Denn trotz dieser positiven Grundhaltung sind es die Angst vor einem Krieg in Europa, die Sorge um die wirtschaftliche Lage und eine eventuell steigende Armut, die die Jugendlichen umtreiben. Zusätzlich zum Thema Klimawandel besorgt sie mit 64% ebenso die wachsende Feindseligkeit der Menschen. Klimawandel und gesellschaftlicher Zusammenhalt bleiben für alle Jugendlichen ein wichtiges Thema. Aber – und hier deutet sich ein gefährlich werdender Riss an – 55 Prozent sind der Meinung, dass die Maßnahmen des Staates nichts bringen. Außerdem: „Mehr als der Hälfte (56%) fehlt (…) das Vertrauen in die Einsicht ihrer Mitmenschen. Diese Jugendlichen nehmen es für sich so wahr, dass die als »richtig« und auch als »sozial wünschenswert« empfundenen eigenen Sichtweisen immer häufiger von anderen nicht geteilt werden“ (ebd., 17). So befürchtet ein Teil der jungen Menschen eine sich vertiefende Spaltung der Gesellschaft angesichts empfundener wachsender Armut und sinkender Lebensqualität (ebd., 31).

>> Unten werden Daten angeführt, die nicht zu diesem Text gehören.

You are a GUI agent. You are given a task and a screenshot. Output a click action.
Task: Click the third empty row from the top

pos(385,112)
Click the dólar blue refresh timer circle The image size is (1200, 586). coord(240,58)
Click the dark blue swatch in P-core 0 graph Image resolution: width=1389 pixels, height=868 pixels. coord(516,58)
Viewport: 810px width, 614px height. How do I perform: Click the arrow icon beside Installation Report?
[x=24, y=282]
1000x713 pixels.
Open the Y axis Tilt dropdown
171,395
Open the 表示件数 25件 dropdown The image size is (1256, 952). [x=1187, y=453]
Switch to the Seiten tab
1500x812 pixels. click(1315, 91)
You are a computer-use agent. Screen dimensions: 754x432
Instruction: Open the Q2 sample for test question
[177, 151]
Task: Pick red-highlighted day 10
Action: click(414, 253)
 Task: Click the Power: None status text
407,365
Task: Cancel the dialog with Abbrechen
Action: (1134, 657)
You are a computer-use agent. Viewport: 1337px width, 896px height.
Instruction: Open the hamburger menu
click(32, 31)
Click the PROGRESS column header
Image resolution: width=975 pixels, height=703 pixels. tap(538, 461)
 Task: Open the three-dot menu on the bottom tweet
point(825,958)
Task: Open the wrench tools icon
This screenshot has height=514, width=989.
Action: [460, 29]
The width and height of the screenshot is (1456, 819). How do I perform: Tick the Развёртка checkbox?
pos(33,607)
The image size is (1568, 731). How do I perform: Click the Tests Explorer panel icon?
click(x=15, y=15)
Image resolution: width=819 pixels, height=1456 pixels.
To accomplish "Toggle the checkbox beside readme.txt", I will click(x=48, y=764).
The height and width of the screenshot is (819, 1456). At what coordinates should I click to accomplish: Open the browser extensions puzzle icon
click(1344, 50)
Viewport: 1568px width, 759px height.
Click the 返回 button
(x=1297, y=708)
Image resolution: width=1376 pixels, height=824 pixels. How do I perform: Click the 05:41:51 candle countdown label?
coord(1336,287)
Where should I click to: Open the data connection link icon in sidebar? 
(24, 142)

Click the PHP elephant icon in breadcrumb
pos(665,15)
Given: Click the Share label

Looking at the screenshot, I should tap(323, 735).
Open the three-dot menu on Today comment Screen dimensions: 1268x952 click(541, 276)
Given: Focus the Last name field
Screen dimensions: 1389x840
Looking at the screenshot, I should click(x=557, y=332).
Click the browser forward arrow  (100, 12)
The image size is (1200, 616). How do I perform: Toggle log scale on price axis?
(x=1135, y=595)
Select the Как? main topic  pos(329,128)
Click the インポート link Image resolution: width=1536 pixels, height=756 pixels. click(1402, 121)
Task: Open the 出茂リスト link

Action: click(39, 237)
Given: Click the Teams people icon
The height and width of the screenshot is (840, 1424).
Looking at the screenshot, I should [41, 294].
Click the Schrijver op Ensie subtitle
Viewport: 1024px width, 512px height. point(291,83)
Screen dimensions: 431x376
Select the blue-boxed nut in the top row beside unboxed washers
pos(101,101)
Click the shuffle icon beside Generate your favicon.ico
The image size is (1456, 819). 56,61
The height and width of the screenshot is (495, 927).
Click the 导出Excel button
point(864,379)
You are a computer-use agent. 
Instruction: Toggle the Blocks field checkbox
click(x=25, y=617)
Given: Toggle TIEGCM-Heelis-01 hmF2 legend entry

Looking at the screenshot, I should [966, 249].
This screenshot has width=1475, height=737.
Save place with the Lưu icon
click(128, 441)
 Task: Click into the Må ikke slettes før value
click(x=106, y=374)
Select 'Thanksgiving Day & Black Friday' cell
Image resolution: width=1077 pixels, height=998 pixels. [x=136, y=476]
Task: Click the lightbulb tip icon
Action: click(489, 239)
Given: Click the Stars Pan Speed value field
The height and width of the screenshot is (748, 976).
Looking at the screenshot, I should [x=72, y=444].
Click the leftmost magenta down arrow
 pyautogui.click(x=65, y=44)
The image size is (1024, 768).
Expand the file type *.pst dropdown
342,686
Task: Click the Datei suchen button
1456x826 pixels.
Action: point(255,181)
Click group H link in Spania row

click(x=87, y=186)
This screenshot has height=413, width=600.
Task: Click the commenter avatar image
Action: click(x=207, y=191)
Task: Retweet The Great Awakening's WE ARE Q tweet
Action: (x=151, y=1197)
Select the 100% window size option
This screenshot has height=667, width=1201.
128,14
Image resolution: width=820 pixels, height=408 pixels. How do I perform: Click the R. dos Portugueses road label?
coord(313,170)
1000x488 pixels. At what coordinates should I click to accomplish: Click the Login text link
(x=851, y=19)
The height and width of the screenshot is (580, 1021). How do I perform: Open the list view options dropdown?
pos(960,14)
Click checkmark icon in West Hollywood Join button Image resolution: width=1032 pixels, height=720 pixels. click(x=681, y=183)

Angst vor Krieg, Sorge vor zukünftig weniger Lebensqualität und bei vielen auch um den Arbeitsplatz angesichts der derzeitigen Wirtschaftslage in Deutschland: Das ist die aktuelle Grundsorge vieler Menschen, mit der sich nicht nur Jugendliche überfordert fühlen. Und gleichzeitig geben die Antworten der jungen Menschen in der Studie eine Spur an, die uns weiterführen kann: Zuversicht, ihre Zukunft meistern zu können, geben vielen „die Ressourcen, die sie in sich selbst und in ihrem sozialen Nahbereich finden“ (ebd., 31f).
In diesen krisenhaften Zeiten und angesichts des drohenden Verlusts von Sicherheit, Wohlstand und Ordnung, brechen nicht umsonst bei vielen Menschen tiefere Fragen auf: Was trägt und hält, wenn alles brüchig wird? Was zählt in meinem Leben? Wo finde ich Sinn und Orientierung?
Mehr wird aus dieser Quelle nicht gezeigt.